In the previous part of this series, we mastered Wireshark display filters for Bluetooth LE advertising traffic. We learned how to filter by PDU type, signal strength, device address, and advertising data structures — essentially everything you need to find and isolate devices during the advertising phase.
But advertising is only half the story. The real action happens after two devices connect. That’s where you’ll see service discovery, characteristic reads and writes, notifications streaming back and forth — all the GATT operations that make Bluetooth LE applications actually work.

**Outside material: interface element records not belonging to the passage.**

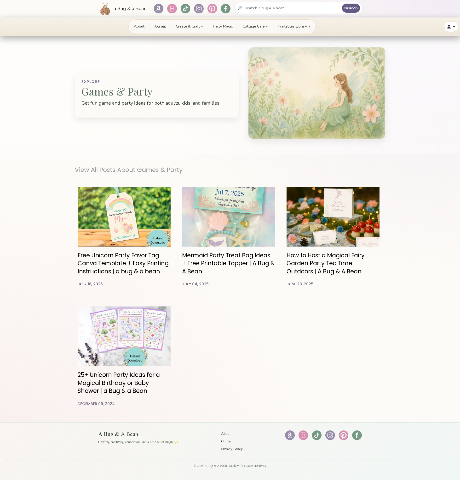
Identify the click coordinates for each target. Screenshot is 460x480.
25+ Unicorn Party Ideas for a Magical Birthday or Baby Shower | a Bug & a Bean (119, 383)
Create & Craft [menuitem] (189, 26)
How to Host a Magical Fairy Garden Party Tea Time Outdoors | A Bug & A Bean (326, 263)
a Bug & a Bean (129, 8)
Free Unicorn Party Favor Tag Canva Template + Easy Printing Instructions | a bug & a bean (123, 263)
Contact (227, 441)
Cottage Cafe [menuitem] (255, 26)
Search (351, 8)
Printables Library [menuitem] (294, 26)
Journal (160, 26)
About (139, 26)
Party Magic (223, 26)
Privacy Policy (232, 448)
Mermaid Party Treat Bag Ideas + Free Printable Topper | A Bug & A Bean (228, 263)
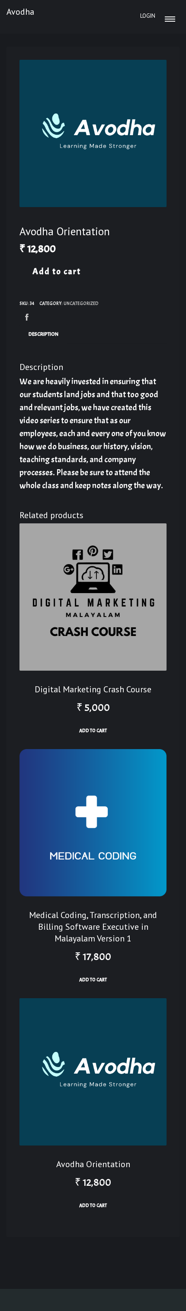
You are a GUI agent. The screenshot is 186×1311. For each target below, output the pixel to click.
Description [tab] (43, 334)
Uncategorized (81, 303)
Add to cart (56, 271)
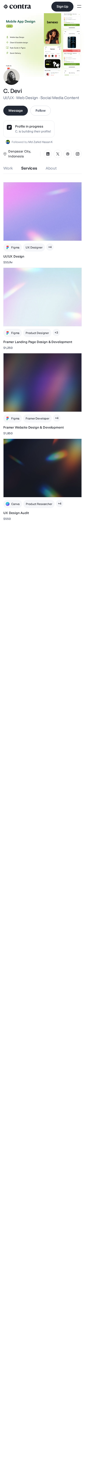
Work (8, 168)
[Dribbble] (68, 154)
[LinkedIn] (48, 154)
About (51, 168)
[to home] (17, 6)
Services (29, 168)
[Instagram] (78, 154)
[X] (58, 154)
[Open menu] (79, 6)
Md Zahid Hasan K (40, 142)
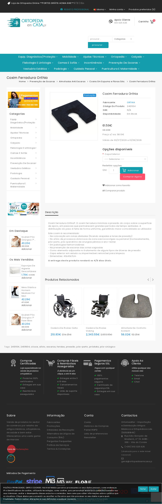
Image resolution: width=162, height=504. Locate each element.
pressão (70, 346)
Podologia (60, 69)
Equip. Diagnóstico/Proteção (36, 57)
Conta (87, 422)
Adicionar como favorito (117, 185)
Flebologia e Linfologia (36, 63)
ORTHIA (131, 102)
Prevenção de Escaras (123, 63)
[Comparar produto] (66, 317)
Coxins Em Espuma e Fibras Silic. (107, 81)
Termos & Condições (59, 448)
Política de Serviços (58, 445)
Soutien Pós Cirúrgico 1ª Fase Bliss (28, 238)
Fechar (143, 489)
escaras (51, 346)
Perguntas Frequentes (59, 441)
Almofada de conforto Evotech (133, 329)
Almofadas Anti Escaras (72, 81)
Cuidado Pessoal (84, 69)
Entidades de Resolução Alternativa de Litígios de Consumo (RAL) (61, 433)
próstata (94, 346)
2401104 (15, 346)
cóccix (34, 346)
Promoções (53, 426)
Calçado (136, 57)
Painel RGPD (91, 429)
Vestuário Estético (35, 69)
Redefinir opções (112, 165)
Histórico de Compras (96, 426)
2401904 (25, 346)
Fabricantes (53, 422)
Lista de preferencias (96, 433)
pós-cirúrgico (107, 346)
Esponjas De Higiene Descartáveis (29, 268)
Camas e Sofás (67, 63)
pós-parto (82, 346)
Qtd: (105, 169)
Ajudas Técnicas (93, 57)
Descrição (51, 212)
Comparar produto (115, 190)
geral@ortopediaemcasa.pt (137, 461)
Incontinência (93, 63)
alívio (42, 346)
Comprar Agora (132, 176)
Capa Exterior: (112, 154)
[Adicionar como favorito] (59, 317)
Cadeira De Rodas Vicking (96, 329)
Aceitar (154, 489)
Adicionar (133, 170)
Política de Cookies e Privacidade (92, 499)
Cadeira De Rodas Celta (64, 328)
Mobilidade (69, 57)
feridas (61, 346)
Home (22, 81)
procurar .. (98, 44)
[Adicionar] (53, 317)
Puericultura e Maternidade (119, 69)
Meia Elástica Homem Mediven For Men (29, 291)
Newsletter (90, 437)
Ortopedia (118, 57)
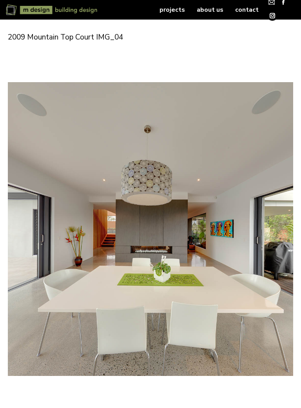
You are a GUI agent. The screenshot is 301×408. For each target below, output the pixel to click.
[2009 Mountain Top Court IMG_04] (150, 229)
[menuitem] (172, 10)
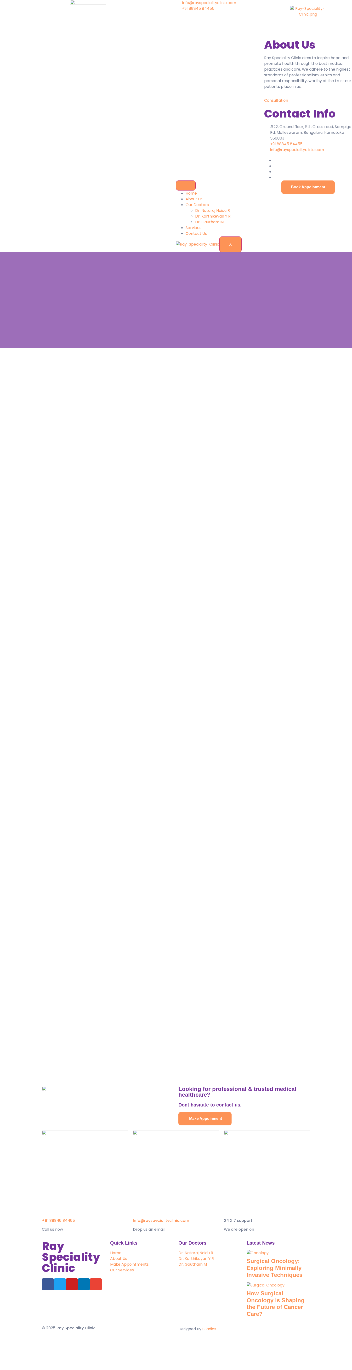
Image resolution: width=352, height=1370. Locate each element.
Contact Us (196, 233)
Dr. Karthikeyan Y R (213, 216)
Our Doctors (197, 205)
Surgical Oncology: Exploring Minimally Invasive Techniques (274, 1268)
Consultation (276, 100)
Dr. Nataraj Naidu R (212, 210)
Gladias (209, 1329)
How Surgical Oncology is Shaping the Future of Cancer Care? (276, 1303)
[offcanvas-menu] (265, 3)
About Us (194, 199)
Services (193, 227)
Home (191, 193)
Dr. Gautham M (209, 222)
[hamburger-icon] (186, 185)
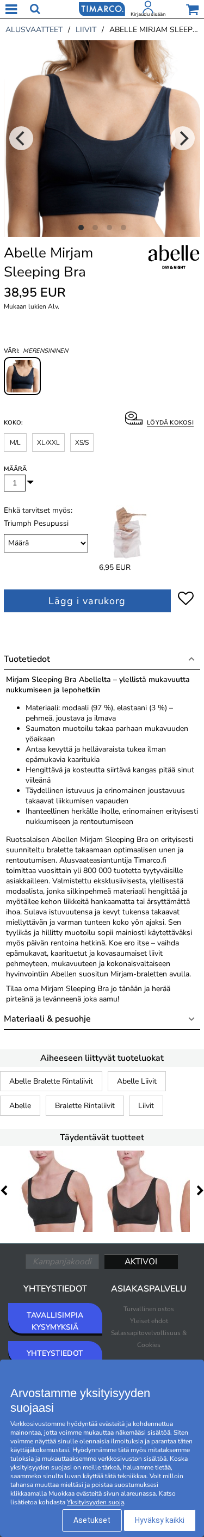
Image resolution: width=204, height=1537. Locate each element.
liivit (86, 29)
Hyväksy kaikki (159, 1520)
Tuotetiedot (27, 659)
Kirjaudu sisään (148, 14)
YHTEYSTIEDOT (55, 1353)
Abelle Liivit (137, 1081)
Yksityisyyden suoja (95, 1502)
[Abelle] (173, 269)
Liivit (146, 1106)
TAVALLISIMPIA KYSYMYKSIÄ (55, 1321)
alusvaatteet (34, 29)
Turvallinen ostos (148, 1309)
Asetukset (91, 1520)
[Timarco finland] (102, 8)
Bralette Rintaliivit (85, 1106)
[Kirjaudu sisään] (148, 9)
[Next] (183, 138)
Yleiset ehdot (149, 1321)
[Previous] (21, 138)
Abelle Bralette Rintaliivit (51, 1081)
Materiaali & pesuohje (47, 1019)
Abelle (20, 1106)
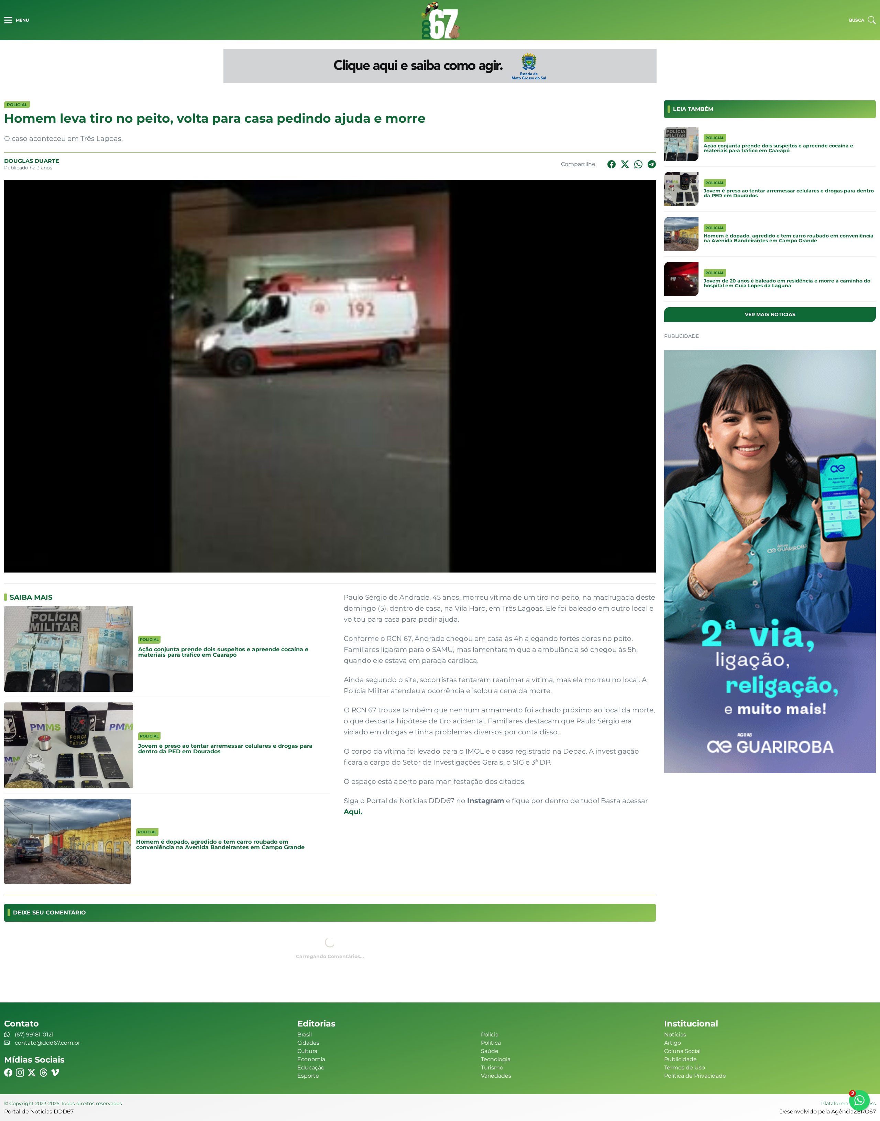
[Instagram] (20, 1073)
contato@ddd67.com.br (47, 1043)
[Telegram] (652, 164)
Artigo (672, 1043)
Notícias (675, 1034)
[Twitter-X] (625, 164)
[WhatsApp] (638, 164)
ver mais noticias (770, 314)
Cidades (308, 1043)
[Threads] (43, 1073)
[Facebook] (611, 164)
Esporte (308, 1076)
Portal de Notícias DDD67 (440, 20)
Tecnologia (495, 1059)
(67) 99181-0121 (34, 1034)
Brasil (304, 1034)
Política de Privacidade (695, 1076)
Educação (310, 1067)
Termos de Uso (684, 1067)
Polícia (489, 1034)
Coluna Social (682, 1051)
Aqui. (353, 812)
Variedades (496, 1076)
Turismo (492, 1067)
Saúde (489, 1051)
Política (491, 1043)
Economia (311, 1059)
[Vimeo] (55, 1073)
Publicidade (680, 1059)
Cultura (307, 1051)
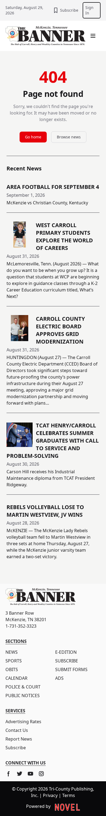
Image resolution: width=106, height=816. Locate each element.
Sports (13, 661)
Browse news (69, 136)
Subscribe (69, 10)
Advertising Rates (23, 722)
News (11, 652)
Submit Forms (71, 669)
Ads (59, 678)
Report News (18, 739)
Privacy (50, 795)
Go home (33, 136)
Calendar (16, 678)
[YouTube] (30, 773)
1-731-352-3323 (20, 626)
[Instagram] (41, 773)
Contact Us (16, 730)
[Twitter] (19, 773)
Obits (11, 669)
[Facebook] (8, 773)
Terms (68, 795)
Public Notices (22, 695)
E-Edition (66, 652)
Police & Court (22, 687)
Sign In (89, 10)
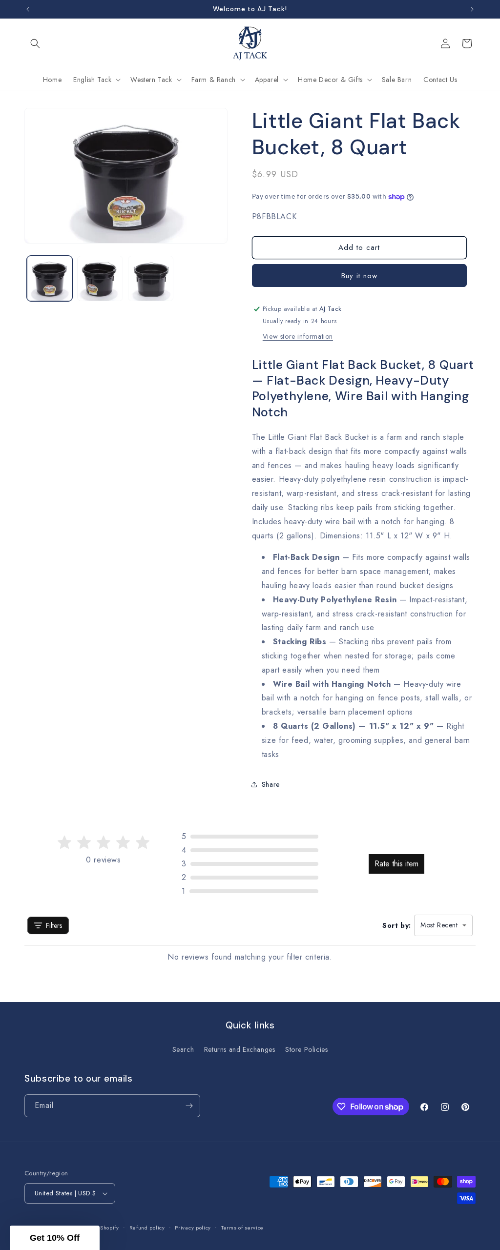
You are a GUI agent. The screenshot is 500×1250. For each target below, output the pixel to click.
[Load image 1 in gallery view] (49, 278)
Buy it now (359, 275)
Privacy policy (193, 1227)
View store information (298, 336)
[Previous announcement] (28, 9)
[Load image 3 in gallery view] (150, 278)
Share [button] (271, 784)
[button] (35, 43)
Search (183, 1049)
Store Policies (306, 1049)
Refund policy (147, 1227)
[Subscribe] (189, 1105)
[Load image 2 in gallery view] (100, 278)
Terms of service (242, 1227)
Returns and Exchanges (239, 1049)
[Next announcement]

I’ve found that most Bluetooth LE debugging happens in the connection phase. Advertising issues are usually straightforward — a device is either advertising or it isn’t. Connection issues, on the other hand, can be subtle: intermittent disconnections, failed GATT operations, unexpected parameter negotiations, or services that simply don’t show up. A sniffer gives you visibility into exactly what’s happening at the packet level.
In this post, we’ll cover:
- How Bluetooth LE connection establishment works at the packet level
- Capturing and analyzing CONNECT_IND packets
- Using the nRF Sniffer’s Follow feature to track connections across data channels
- Filtering Link Layer control procedures (connection updates, PHY changes, feature exchanges)
- Analyzing ATT/GATT operations — service discovery, reads, writes, and notifications
- Debugging common connection issues like supervision timeouts and failed operations
By the end of this guide, you should be able to capture a complete Bluetooth LE connection from establishment through GATT operations and diagnose common connection problems using Wireshark.